One the eve of its annual conference, the Association of American University Presses has launched a redesigned website and released the results of its second digital book publishing survey in as many years. The press release announcing the report can be read here, and the report itself is available for download.

In addition to providing interesting statistical breakdown as to the number of presses participating in a wide variety of digital publication efforts, it also reveals the widespread (unavoidable?) use of digital technology in traditional print publishing, particularly print-on-demand.

For most presses  (53 of 71 who participated in the survey) revenue from sales of electronic editions remains below 3%. It will be interesting to see how/if that changes in the coming year, particularly since the percentage of presses now reporting as participating in site licenses to libraries has nearly doubled (from 34% in the 2009-2010 survey to 65% in the Spring 2011 survey).

Overall, finding a working business model and creating systems to best allocate limited resources remain the biggest obstacles faced by university presses when it comes to digital publishing. As the report clearly demonstrates, despite these concerns, AAUP member presses are actively and enthusiastically embracing the possibilities. And if history is any indicator, following this weekend’s annual conference, “The Next Wave: Toward a Culture of Collaboration,” that enthusiasm will be redoubled throughout the summer.

I find it quite appropriate that, in the week we launch the AAUP e-publishing blog, there is more media coverage of ebook pricing. On Monday the New York Times included an article on the proposed $12.99 to $14.99 prices for ebooks within the iPad iBookstore and future Kindle agreements. Of most significance, it presents a simplified breakdown of the profit margin on both physical and electronic books.

This article includes something for everyone to dislike. Shelf Awareness takes issue (as do I) with the presumptive 50% discount. This skews all the resulting math, and precludes consideration of anything but trade releases. While at the other end of the spectrum The Atlantic chooses to present its own, tongue-in-cheek presentation of the same calculations.

While some of you may think this is a mild irritant, a mere diversion from our scholarly path, these mainstream portrayals of ebooks as so significantly cheaper to produce are likely to set the stage for much of the future development of pricing models. Most of us can easily see where our own corner of the industry diverges from this trade model, but I doubt much of our author or customer base is as well informed.

Copyediting and typesetting for 80 cents a copy? I don’t think I’ve seen those prices in 20 years. And why do these same tasks cost 50 cents for a digital copy?

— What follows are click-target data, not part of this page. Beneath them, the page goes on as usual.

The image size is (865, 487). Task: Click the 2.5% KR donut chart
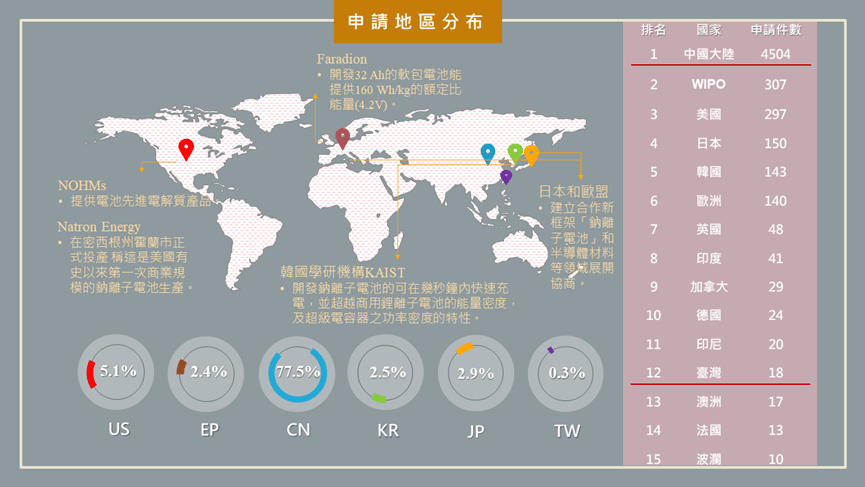click(386, 372)
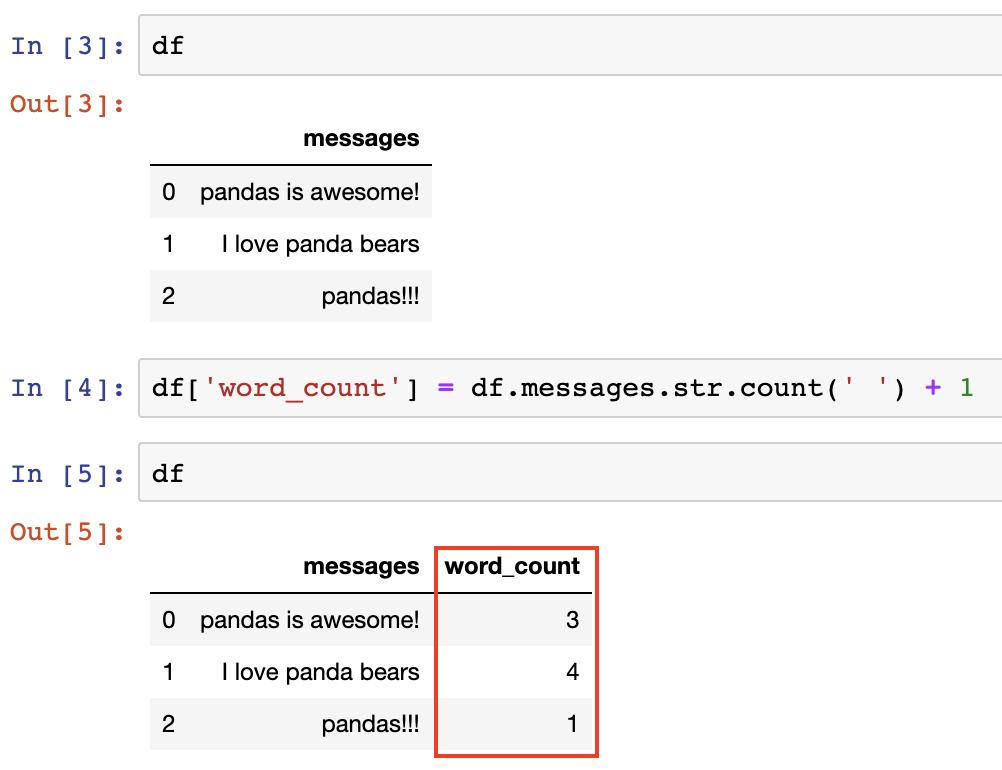Click word_count value 4
The width and height of the screenshot is (1002, 770).
(573, 672)
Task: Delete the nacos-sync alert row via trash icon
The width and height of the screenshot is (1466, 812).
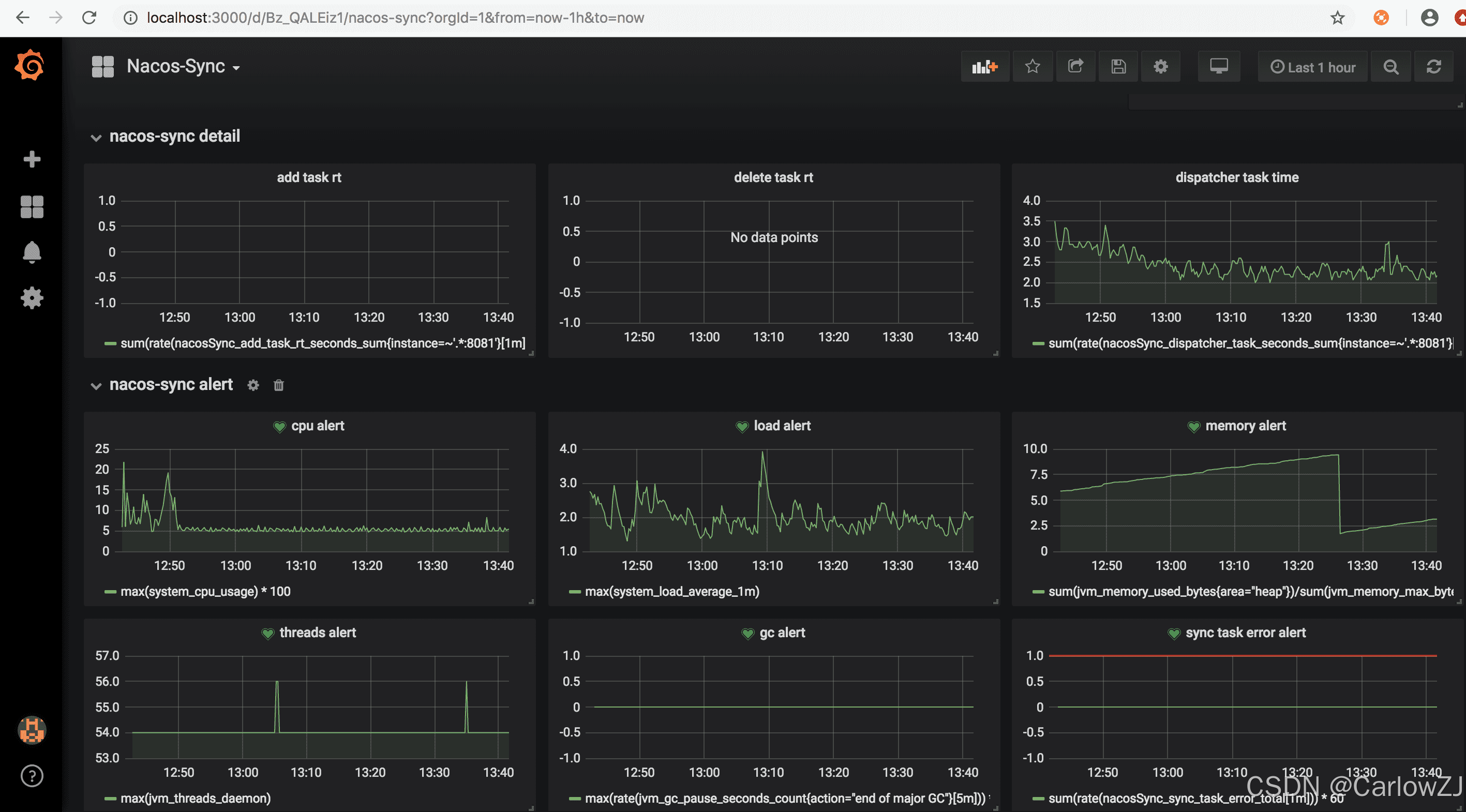Action: click(x=278, y=385)
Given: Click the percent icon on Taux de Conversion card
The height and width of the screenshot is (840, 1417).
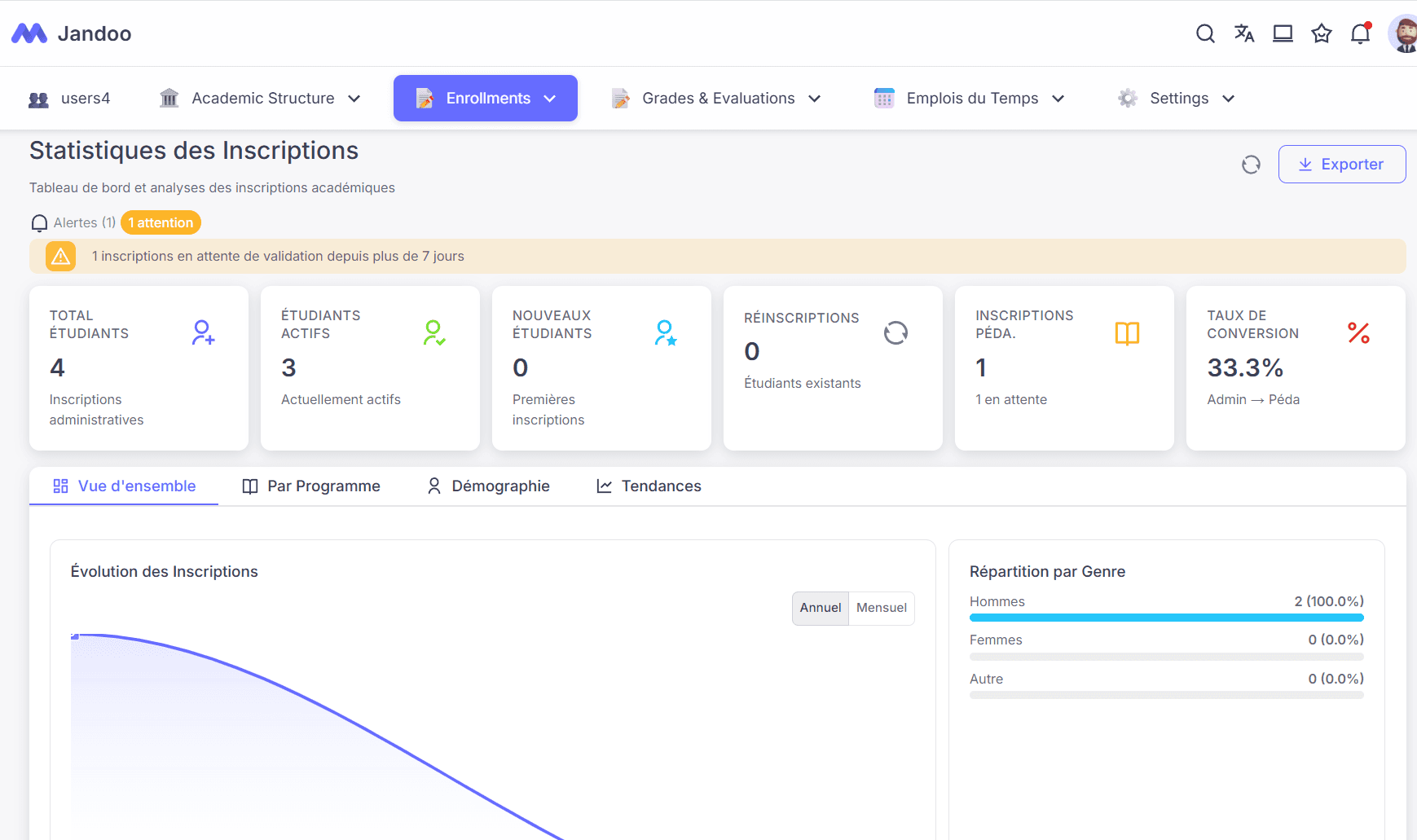Looking at the screenshot, I should tap(1357, 332).
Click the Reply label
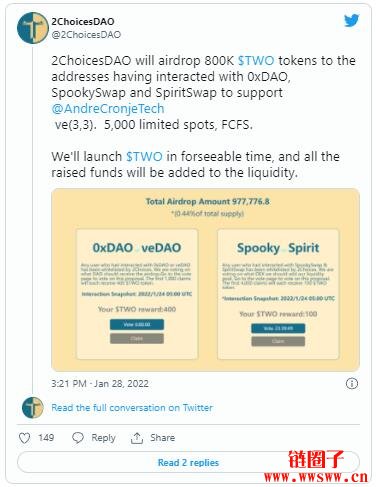This screenshot has width=377, height=487. tap(103, 438)
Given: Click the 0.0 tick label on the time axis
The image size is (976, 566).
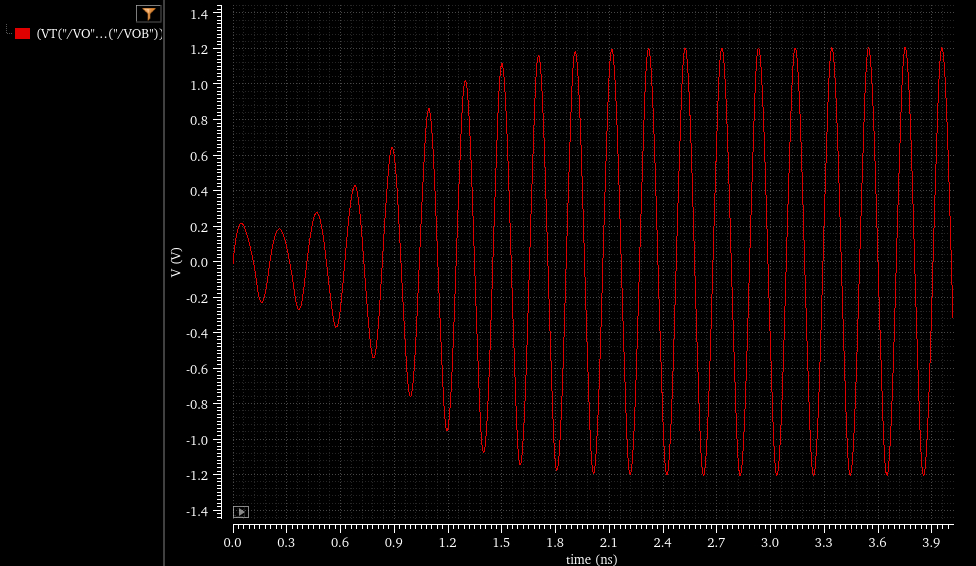Looking at the screenshot, I should [x=232, y=542].
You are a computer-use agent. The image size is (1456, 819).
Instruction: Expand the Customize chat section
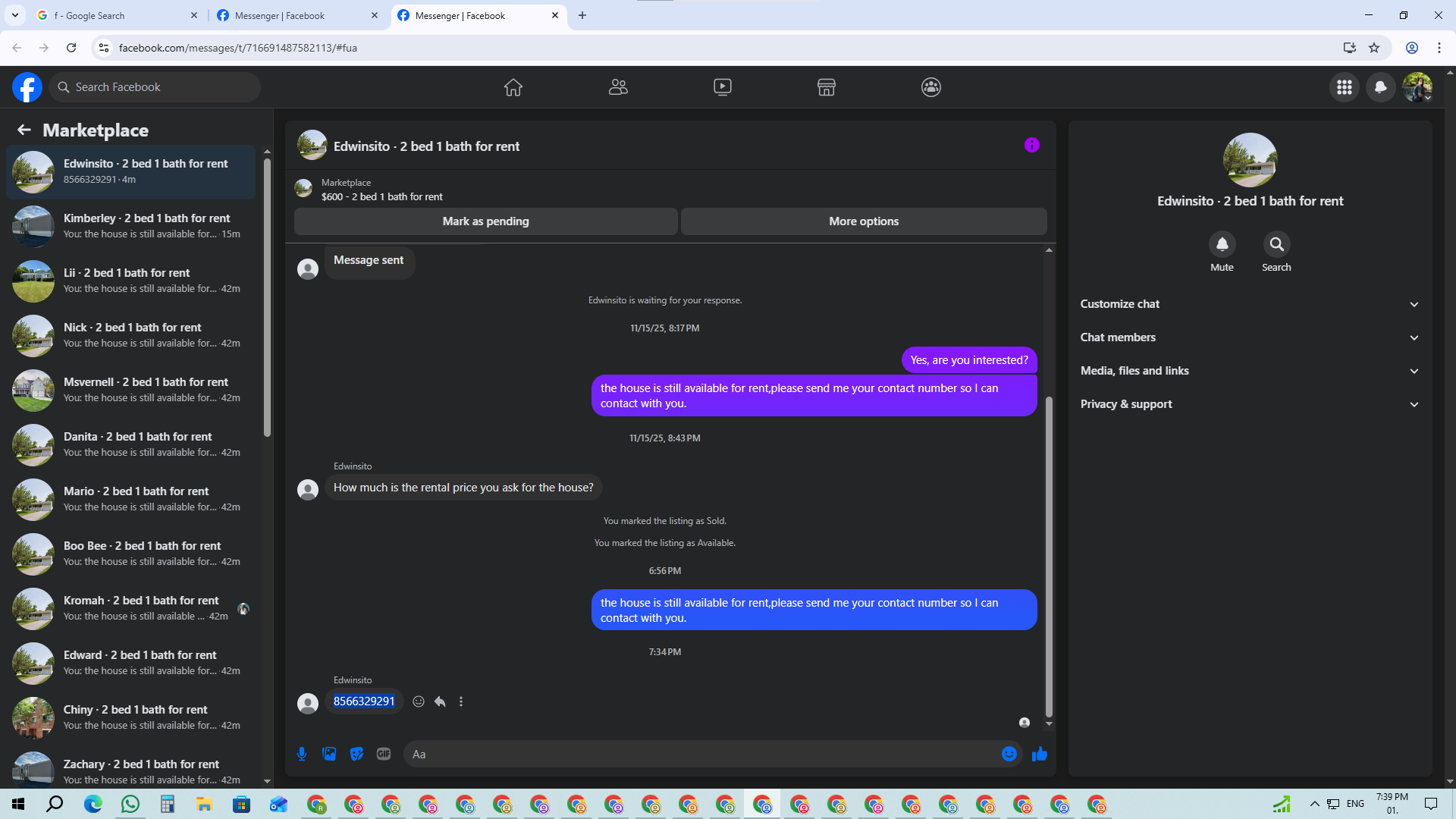1249,304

And if we were only to spend $1 per copy on marketing each new title, we wouldn’t be able to afford a single ad. I’m looking forward to negotiating 15% list price royalties, as well.

References to this article have already started to pop up in blogs and news sites everywhere. With the current focus on the business model for the iPad , and the public fracas between MacMillan and Amazon, this will spread for a few more weeks. And the “presumptions” will very soon be viewed as “truths”.

So let me contrast this with a few recent posts by Mike Shatzkin on his blog. Mike is unapologetic in his belief that the digital transition is here and that you will be left behind if you are not already managing it. But he is equally forthright in statements that publishers have good reason to try to slow things down. Mike always presents careful, and informed, analysis. His blog is well worth following.

You’ll see our blogroll on the left. As they come and go, we’ll update the list. We’ll also include direct links to articles of interest in posts such as this.